Beyond the distaste that taking a medal that wasn’t earned, it is still an issue.
You have thousands of runners jumping on the course at various intervals. The majority of runners were attempting to run a legitimate race. They were racing for personal records, or perhaps a Boston qualifying time. It is to the detriment to these runners putting forth a legitimate effort that they potentially have to deal with slower runners jumping on the course ahead of them.
I also found this comment on my blog particularly interesting:
Cheating is a strong word. I can’t talk for everybody but myself.
After running the 2016 edition of this marathon I wanted to repeat the experience and I paid for the entry fee last year to run the 2017 edition. Later on the year, I decided that I wanted to do an international marathon so I applied for the Chicago marathon and I got a place through the lottery. I am not an experienced runner and I thought that it was too much for me to run two marathons in +30 days, so I decided to focus on the Chicago one. At first, I just wasn’t going to run the Mexico Marathon, but then a friend convinced me to use it as a training, and so I did. I ran 32k that day. I never said I ran the full 2017 Marathon or posted everywhere a picture of myself at the finish line, I just took advantage of a place in an organized race to do a long distance training, but of course, I am among those +5000 disqualified runners (which is fair) because I didn’t cover the entire distance.
Is that cheating?, I let you decide.
I would agree, that this is not cheating in the true sense of the word. I am sure there are others out of the 5000+ that did the same as this runner. It would appear, since this runner apparently did appear in the original results, that he jumped in late and ran to the finish.

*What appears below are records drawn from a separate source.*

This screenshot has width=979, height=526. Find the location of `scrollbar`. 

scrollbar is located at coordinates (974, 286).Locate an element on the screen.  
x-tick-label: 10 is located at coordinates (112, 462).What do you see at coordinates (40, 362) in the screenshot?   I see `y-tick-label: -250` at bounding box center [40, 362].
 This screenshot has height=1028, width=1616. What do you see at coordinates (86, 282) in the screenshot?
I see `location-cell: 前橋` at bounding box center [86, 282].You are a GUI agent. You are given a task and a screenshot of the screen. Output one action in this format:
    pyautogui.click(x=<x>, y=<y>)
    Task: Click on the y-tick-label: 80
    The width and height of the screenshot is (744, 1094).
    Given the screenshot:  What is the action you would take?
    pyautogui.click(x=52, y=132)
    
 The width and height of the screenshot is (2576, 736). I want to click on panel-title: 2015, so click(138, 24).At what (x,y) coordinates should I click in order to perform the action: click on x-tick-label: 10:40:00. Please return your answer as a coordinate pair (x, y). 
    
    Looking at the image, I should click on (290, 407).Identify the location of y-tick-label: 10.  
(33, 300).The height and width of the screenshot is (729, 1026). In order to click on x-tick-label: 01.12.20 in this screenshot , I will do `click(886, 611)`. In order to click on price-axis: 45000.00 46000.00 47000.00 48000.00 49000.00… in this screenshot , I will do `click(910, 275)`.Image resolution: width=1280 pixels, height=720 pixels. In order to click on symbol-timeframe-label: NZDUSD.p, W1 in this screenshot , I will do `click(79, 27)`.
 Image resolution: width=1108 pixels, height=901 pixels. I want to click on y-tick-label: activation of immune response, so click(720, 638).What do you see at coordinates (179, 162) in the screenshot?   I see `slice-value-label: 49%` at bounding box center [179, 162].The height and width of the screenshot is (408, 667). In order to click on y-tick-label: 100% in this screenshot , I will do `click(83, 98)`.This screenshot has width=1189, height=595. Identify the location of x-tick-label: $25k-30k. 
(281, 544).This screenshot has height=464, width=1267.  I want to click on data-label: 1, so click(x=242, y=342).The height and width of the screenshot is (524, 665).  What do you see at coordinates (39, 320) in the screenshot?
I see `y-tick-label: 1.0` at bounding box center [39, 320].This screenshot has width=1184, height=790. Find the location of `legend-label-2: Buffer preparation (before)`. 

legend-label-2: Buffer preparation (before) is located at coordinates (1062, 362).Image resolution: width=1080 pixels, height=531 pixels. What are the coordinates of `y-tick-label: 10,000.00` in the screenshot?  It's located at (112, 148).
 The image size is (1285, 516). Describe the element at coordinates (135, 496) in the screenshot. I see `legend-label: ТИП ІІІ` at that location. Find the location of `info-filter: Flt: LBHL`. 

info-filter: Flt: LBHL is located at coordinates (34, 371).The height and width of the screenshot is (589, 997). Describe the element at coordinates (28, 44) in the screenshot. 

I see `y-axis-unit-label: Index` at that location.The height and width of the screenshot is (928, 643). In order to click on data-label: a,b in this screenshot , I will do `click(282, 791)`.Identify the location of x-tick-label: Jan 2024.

I would have zero issue if he started in his corral and pulled out early. Again, jumping in after the start causes logistical issues.
I do not see what happened in Mexico City as a cultural phenomenon. We see similar actions (on a smaller scale) at Disney races. Cutting the course short for the medal is not unique to Mexico City.
The 1500 Runners
In addition to the over 5000 runners that were disqualified, 1500 were added to the final results. As part of my research I turned to Brian Davis. I know Brian from work he has done analyzing patterns at The Disney races.
The runners that were added weren’t Boston qualifiers. They finished in over 5 hours. Nearly all finished with gun times between 4 hours and 5:12:00.
There is still something wrong with the data assigned to these runners. A large band of these runners are given start times outside of all other runners. It would seem that there was some sort of data failure and these runners were added after the fact. I am not questioning that these runners deserve finishing times. I hope the race will make a statement regarding these runners. Many have posted something to the affect that these runners were simply added to the results and don’t deserve the times. I don’t believe that is the case.
Putting aside the added runners, there was no evidence of any widespread or systematic timing error. There were no gaps in results suggesting any sort of outage. There were only the typical small percent of random misses that are expected with a large # of runners.
The marathon did remove most of the questionable results prior to submitting qualified runners to Boston. The male carrying ‘Maria’s’ bib has now been disquailified.
Thank you everyone that contributed and provided information regarding The Mexico City Marathon.